Local Big-Model Hour: ds4 on Pi

mitsuhiko continues yesterday's DeepSeek V4 Flash + Pi arc on his 128GB MacBook: "With the latest fixes in ds4 I can now get it to build and iterate on a little TUI Tetris game just fine. Pretty damn cool (yes, it made some rendering errors)." The SSD caches survive server restarts: "This is continuing a session after the server was shut down which was already 63k tokens in!" And the model's competence is high enough to use it as a code tutor: "A nice thing about DeepSeek V4 Flash locally is that it's a big enough model that you can have it explain shit to you and it won't completely lie to you. Tried to walk through some choices in ds4.c and I felt pretty good about the experience." Codex separately ported Gondolin's sandbox from Zig to Rust for him — "unsurprisingly. But I lose convenient cross compiling."

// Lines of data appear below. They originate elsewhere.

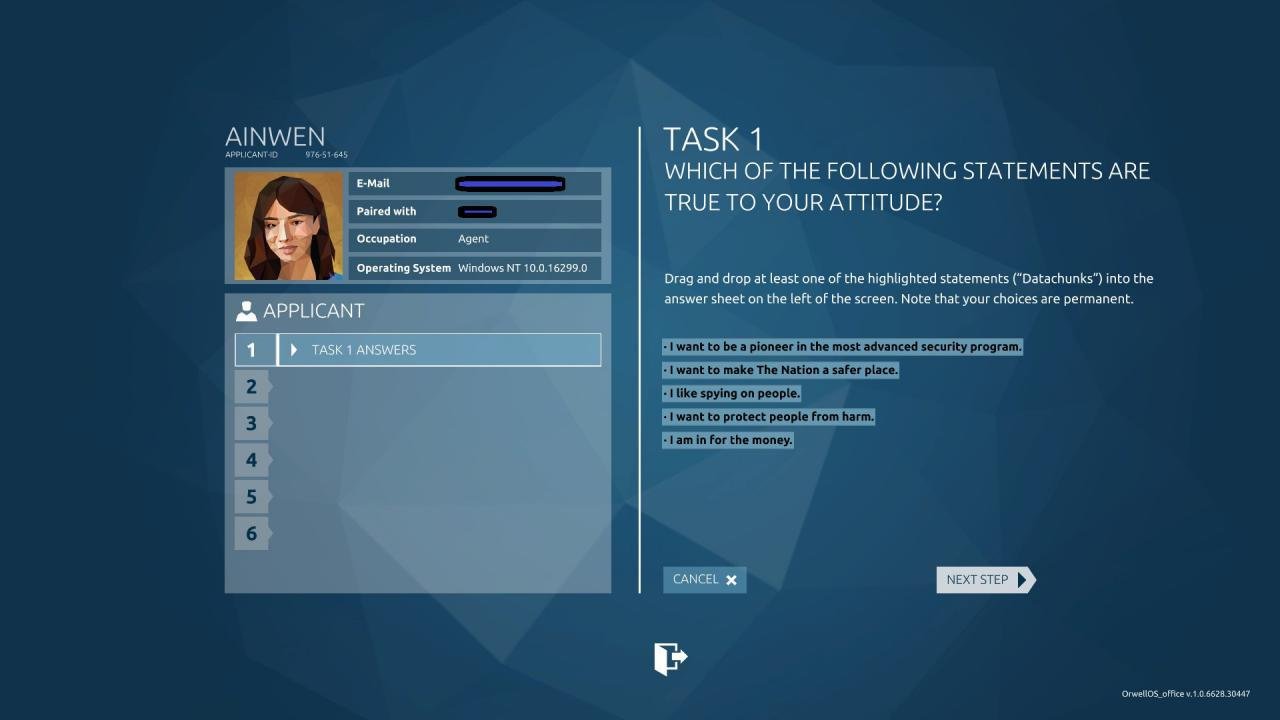The height and width of the screenshot is (720, 1280).
Task: Click the exit door icon at bottom
Action: [670, 659]
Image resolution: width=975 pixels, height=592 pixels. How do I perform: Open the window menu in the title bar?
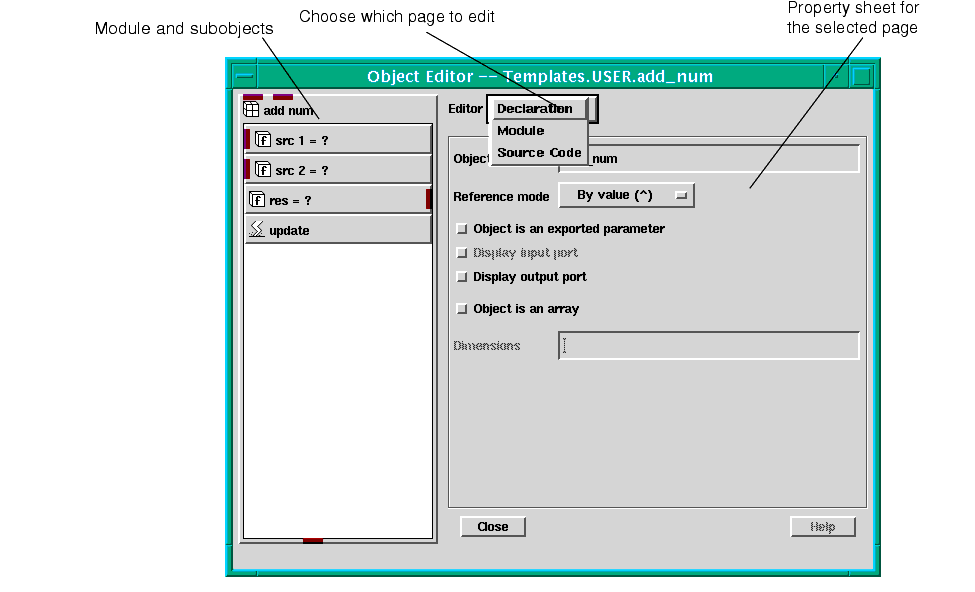tap(244, 77)
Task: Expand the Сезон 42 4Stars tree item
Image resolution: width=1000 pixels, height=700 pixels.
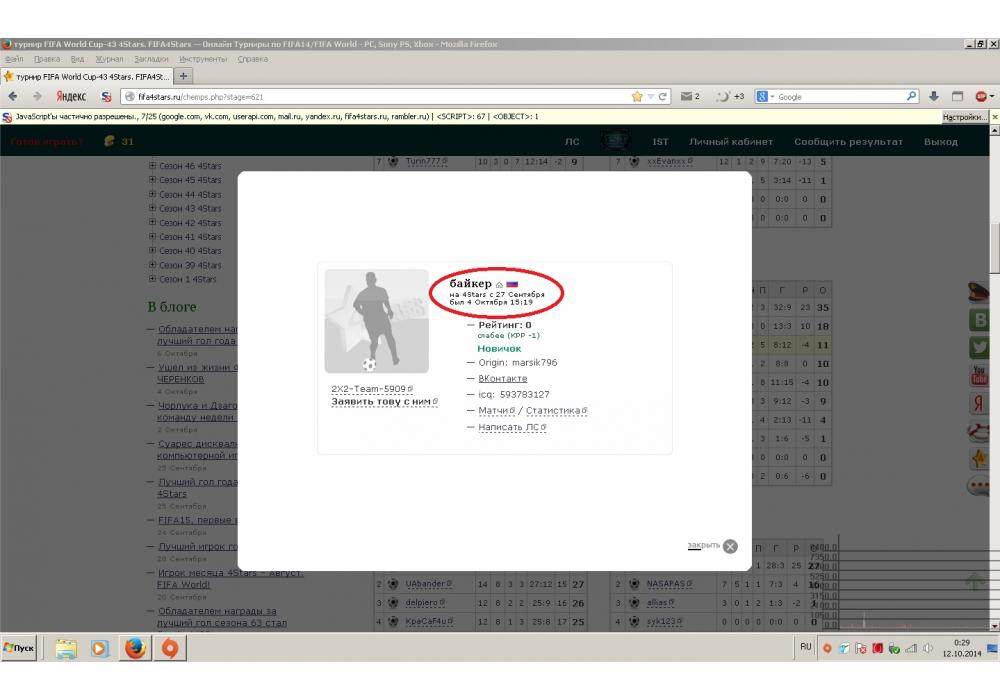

Podcast tie-in: Bentlegen and mitsuhiko dropped a new State of Agentic Coding episode covering the Pi/badlogicgames collaboration, the end of subsidized tokens, why coding traces are valuable, and what might come next from GitHub. Video on Ben's post.

Industry & Talent

  • OpenAI acquires Tomoro. swyx, dryly: "openai's new $10b forward deployed company is so locked in they can't even bother to server side render properly. (jk congrats, nice win for UK AI 🇬🇧)." 150 Forward Deployed Engineers join from the UK shop. Same week swyx publishes the "inside story of the legendary Cog House" with first-ever public photos, pegging it as a "$100B by EOY (imo)" company.
  • Claude Code agent view ships as research preview (see earlier section) — Anthropic's answer to terminal-tab-fatigue is in 2.1.139.
  • Codex app marches toward "super app" status. Sottiaux: "Now that the Codex app is close to being the super app. What should the super duper app do?" LLMJunky's wish: standalone mobile, not bundled into ChatGPT.

Misc

  • steipete's 4-day Codex run lands. "4d 20h and it actually finished. 🫠" — the long-tail-of-autonomous-work data point of the day.
  • swyx + Latent.Space: Doing Vibe Physics. Episode on how GPT-5.x derived new results in theoretical physics and quantum gravity (scattering amplitudes), with guest Alexandru Lupsasca. Pod page.
  • mitsuhiko, on Sentry's 18th birthday: "Good news! Sentry can drink hard liqueur in Austria now."